--- start ---
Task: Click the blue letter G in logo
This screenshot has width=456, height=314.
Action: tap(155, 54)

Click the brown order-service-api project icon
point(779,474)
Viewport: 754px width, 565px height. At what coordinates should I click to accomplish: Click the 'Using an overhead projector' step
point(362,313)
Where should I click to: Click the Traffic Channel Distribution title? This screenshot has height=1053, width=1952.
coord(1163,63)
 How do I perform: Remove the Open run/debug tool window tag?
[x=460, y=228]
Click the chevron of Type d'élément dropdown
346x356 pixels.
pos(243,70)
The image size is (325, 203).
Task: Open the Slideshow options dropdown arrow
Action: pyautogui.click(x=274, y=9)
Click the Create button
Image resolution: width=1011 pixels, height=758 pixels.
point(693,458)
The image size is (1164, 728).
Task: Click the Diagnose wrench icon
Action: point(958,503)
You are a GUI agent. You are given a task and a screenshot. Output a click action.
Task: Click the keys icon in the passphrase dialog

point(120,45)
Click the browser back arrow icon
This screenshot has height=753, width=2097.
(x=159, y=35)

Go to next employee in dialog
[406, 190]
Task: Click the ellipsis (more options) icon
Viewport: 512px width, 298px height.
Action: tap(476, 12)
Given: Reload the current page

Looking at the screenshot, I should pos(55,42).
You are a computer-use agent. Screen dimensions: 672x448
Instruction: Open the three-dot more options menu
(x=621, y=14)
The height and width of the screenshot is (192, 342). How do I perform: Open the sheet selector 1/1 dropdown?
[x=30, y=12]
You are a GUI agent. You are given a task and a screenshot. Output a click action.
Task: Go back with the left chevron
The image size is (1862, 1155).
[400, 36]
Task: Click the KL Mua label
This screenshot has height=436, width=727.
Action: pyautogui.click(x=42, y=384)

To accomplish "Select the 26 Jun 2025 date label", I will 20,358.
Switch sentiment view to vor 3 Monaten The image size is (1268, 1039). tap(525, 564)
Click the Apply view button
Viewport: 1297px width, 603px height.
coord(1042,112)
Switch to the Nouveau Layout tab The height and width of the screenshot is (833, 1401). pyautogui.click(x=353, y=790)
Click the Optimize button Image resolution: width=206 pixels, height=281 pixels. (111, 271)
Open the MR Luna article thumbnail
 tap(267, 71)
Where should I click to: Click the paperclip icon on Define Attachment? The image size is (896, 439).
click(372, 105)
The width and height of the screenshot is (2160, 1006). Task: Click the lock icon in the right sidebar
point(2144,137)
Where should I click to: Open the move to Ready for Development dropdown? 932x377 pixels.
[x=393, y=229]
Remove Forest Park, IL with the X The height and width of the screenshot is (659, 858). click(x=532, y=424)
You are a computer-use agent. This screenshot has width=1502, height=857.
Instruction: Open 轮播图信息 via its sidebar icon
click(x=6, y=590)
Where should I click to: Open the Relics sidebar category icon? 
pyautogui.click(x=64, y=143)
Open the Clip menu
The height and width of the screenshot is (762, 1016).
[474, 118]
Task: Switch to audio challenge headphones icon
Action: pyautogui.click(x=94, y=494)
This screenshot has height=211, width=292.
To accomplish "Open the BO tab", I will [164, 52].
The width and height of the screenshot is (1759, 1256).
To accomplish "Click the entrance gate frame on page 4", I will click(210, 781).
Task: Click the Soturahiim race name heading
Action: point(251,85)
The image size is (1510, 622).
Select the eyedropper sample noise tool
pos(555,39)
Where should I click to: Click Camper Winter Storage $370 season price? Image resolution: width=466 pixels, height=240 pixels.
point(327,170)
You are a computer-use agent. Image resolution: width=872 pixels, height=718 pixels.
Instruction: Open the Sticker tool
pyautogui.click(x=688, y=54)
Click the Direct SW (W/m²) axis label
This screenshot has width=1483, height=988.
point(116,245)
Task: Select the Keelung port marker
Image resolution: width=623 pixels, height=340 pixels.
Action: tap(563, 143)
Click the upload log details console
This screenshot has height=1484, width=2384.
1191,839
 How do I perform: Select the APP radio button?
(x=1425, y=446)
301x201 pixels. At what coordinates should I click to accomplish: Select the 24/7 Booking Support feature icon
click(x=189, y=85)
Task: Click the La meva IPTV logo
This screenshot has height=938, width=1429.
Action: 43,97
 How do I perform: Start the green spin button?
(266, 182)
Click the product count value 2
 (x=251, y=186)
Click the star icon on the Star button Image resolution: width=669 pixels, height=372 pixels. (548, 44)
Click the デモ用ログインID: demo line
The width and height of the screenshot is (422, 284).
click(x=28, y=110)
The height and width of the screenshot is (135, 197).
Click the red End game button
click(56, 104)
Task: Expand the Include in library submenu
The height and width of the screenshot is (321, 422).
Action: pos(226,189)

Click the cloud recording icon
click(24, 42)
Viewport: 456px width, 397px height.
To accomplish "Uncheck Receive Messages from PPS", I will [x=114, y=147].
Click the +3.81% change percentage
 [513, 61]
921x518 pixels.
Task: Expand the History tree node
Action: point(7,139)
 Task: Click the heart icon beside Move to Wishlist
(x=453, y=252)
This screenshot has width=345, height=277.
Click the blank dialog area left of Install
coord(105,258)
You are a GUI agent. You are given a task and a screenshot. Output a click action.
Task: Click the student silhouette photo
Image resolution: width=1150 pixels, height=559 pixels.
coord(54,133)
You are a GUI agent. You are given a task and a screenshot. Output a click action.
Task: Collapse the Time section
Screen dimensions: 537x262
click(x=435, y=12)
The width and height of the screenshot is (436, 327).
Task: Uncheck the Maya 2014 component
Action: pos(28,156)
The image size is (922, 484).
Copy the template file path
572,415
--- end ---
### The problem
Can you render the part of the material above that opens with the line containing "Task: Click the ellipsis (more options) icon" and closes with the line containing "Remove Forest Park, IL", both lines included, as a JSON list of strings with one string per line and blank lines left out?

### Completed exercise
[
  "Task: Click the ellipsis (more options) icon",
  "Viewport: 512px width, 298px height.",
  "Action: tap(476, 12)",
  "Given: Reload the current page",
  "Looking at the screenshot, I should pos(55,42).",
  "You are a computer-use agent. Screen dimensions: 672x448",
  "Instruction: Open the three-dot more options menu",
  "(x=621, y=14)",
  "The height and width of the screenshot is (192, 342). How do I perform: Open the sheet selector 1/1 dropdown?",
  "[x=30, y=12]",
  "You are a GUI agent. You are given a task and a screenshot. Output a click action.",
  "Task: Go back with the left chevron",
  "The image size is (1862, 1155).",
  "[400, 36]",
  "Task: Click the KL Mua label",
  "This screenshot has height=436, width=727.",
  "Action: pyautogui.click(x=42, y=384)",
  "To accomplish \"Select the 26 Jun 2025 date label\", I will 20,358.",
  "Switch sentiment view to vor 3 Monaten The image size is (1268, 1039). tap(525, 564)",
  "Click the Apply view button",
  "Viewport: 1297px width, 603px height.",
  "coord(1042,112)",
  "Switch to the Nouveau Layout tab The height and width of the screenshot is (833, 1401). pyautogui.click(x=353, y=790)",
  "Click the Optimize button Image resolution: width=206 pixels, height=281 pixels. (111, 271)",
  "Open the MR Luna article thumbnail",
  " tap(267, 71)",
  "Where should I click to: Click the paperclip icon on Define Attachment? The image size is (896, 439).",
  "click(372, 105)",
  "The width and height of the screenshot is (2160, 1006). Task: Click the lock icon in the right sidebar",
  "point(2144,137)",
  "Where should I click to: Open the move to Ready for Development dropdown? 932x377 pixels.",
  "[x=393, y=229]",
  "Remove Forest Park, IL with the X The height and width of the screenshot is (659, 858). click(x=532, y=424)"
]